Drei Jahre lang

Gestern mittag gab es bei mir übrigens Gyrosbaguette. Insider wissen, was das bedeutet. Inzwischen, ich kann es kaum glauben, ist es drei Jahre her, seit sich mein Leben von einem auf den anderen Tag radikal verändert hat.

Inzwischen bin ich häufig gefragt worden, ob ich an meinem Leben gerne etwas ändern würde. Dazu kann ich nur erneut sagen: Was ich ändern kann, das ändere ich. Was ich nicht ändern kann, daran versuche ich mich auch nicht. Sicherlich sollte man nicht resignieren und glauben, man könne an vielen Dingen sowieso nichts ändern und so jede Bemühung, jede Anstrengung von vornherein unterlassen. Man muss schon sachlich bleiben bei der Beurteilung, ob man etwas verändern kann. Aber wenn klar ist, dass sich etwas nicht ändern lässt, dann gibt es auch noch andere Dinge, mit denen man sich gehaltvoller beschäftigen kann.

Was ich damit sagen will: Ich zerbreche nicht an der Frage, wann ich wieder laufen kann. Ich lasse mir auch keine Hoffnung machen, dass da irgendwelche Forschungen laufen oder Geräte entwickelt werden, mit denen
irgendwas geht. Wenn mir irgendwann einmal etliche ehemalige Querschnitte auf ihren zwei Beinen entgegen gewatschelt kommen, lasse ich mir durch den Kopf gehen, ob diese Therapie auch für mich in Frage kommt. Bis dahin sollen sich andere mit dem Thema beschäftigen, das so alt ist wie die Querschnittlähmung an sich.

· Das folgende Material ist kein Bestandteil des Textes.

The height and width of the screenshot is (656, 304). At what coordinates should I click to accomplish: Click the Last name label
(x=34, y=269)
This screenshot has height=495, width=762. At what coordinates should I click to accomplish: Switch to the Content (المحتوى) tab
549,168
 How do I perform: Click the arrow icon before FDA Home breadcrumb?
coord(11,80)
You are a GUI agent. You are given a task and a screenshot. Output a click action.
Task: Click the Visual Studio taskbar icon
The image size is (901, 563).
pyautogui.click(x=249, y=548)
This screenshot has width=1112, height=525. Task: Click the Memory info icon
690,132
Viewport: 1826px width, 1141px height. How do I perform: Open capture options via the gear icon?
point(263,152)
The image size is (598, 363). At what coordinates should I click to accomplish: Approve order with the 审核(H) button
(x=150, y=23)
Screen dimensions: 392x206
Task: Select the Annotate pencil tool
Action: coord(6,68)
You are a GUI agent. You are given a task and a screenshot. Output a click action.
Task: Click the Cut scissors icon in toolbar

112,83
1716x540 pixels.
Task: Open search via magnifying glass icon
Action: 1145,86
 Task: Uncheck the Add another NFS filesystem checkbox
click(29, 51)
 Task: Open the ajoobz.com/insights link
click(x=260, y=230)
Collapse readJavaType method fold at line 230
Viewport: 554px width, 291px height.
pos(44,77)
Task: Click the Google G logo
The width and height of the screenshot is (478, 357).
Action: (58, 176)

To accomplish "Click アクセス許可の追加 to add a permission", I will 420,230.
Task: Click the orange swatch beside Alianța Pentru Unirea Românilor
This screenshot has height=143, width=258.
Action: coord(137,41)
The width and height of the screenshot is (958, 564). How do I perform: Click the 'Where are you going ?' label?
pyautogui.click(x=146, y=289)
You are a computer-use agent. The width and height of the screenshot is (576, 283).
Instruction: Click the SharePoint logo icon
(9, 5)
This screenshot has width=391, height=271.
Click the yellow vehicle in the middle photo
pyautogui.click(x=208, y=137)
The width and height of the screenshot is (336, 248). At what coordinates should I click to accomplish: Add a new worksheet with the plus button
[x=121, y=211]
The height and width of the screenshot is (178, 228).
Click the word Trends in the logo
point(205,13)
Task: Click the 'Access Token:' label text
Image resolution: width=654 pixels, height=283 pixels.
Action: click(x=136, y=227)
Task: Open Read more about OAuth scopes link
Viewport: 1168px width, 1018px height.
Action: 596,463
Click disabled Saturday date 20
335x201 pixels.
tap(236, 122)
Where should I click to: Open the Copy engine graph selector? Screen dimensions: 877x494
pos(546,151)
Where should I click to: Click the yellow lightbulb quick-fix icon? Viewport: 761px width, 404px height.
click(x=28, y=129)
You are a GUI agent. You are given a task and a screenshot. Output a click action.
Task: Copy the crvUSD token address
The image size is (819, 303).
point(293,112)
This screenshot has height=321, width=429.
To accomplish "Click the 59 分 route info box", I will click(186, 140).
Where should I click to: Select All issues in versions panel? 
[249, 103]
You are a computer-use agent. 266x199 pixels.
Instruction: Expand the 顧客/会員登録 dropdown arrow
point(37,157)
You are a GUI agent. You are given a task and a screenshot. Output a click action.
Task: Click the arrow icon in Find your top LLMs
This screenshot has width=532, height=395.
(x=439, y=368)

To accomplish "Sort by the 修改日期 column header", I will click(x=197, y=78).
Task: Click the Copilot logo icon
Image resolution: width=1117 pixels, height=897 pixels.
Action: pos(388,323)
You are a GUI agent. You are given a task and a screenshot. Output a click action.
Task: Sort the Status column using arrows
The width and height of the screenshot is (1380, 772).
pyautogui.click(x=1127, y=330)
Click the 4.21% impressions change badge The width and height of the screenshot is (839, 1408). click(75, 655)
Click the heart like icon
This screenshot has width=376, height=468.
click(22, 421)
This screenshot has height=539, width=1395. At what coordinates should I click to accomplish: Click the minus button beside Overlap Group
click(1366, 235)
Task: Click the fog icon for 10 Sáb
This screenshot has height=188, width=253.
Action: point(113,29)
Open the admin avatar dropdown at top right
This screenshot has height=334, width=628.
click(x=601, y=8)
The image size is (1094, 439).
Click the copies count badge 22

Ich frage mich auch nicht, wie mein Leben verlaufen wäre, wenn dieser Unfall nicht passiert wäre. Ich weiß es nicht. Vielleicht wäre die Beziehung zu meinen Eltern auch aus anderen Gründen zerbrochen. Weil ich
einen afrikanischen Partner gefunden oder mit einem Mädel mein erstes Mal gehabt hätte. Weil ich kriminell geworden wäre oder magersüchtig unter dem Druck des Lebens, weil ich die Schule geschmissen oder in irgendeine politische Szene gewechselt hätte. Vielleicht hätte ich meinen Freiwilligendienst in einer Behindertengruppe gemacht und dabei festgestellt, in einem falschen (gesunden) Körper geboren worden zu sein
– wie Natascha, die fest davon überzeugt ist, dass sie in einen Rollstuhl gehört, obwohl sie eigentlich laufen kann.

Nataschas stationäre Therapie blieb ohne Erfolg. Es bleibt uns Behindis nur, zu akzeptieren, dass sie Rollstuhlfahrerin ist, obwohl sie laufen kann. Und trotzdem möchte ich nicht tauschen. Es ist okay, so wie es ist.

Meine Behinderung hat mich reifer gemacht, ehrgeiziger, selbstbewusster, entschiedener. Sie hat mir Hass und Liebe vermittelt, sie hat mir gezeigt, dass Menschen viel facettenreicher sind als ich es je gedacht hätte. Sie hat mich mit wunderbaren Leuten zusammengeführt, sie hat meinem Leben (so seltsam das klingt) einen ungeheuren Halt gegeben. Einfach, weil sie vieles ausgeschlossen hat, was vorher Option hätte sein können, weil sie mir viele Entscheidungen abgenommen hat. Und weil sie mich zu einer deutlichen Positionierung genötigt hat.

Ich werde gleich zum Schwimmtraining fahren. Es ist wunderschönes Wetter draußen. Anschließend feiere ich mit ein paar Leuten meinen „Geburtstag“ (nach). Der Grill fragt schon alle paar Minuten nach seinem Einsatz. Hoffentlich fängt er aus lauter Ungeduld nicht gleich schon im Auto zu qualmen an. Ich freu mich drauf!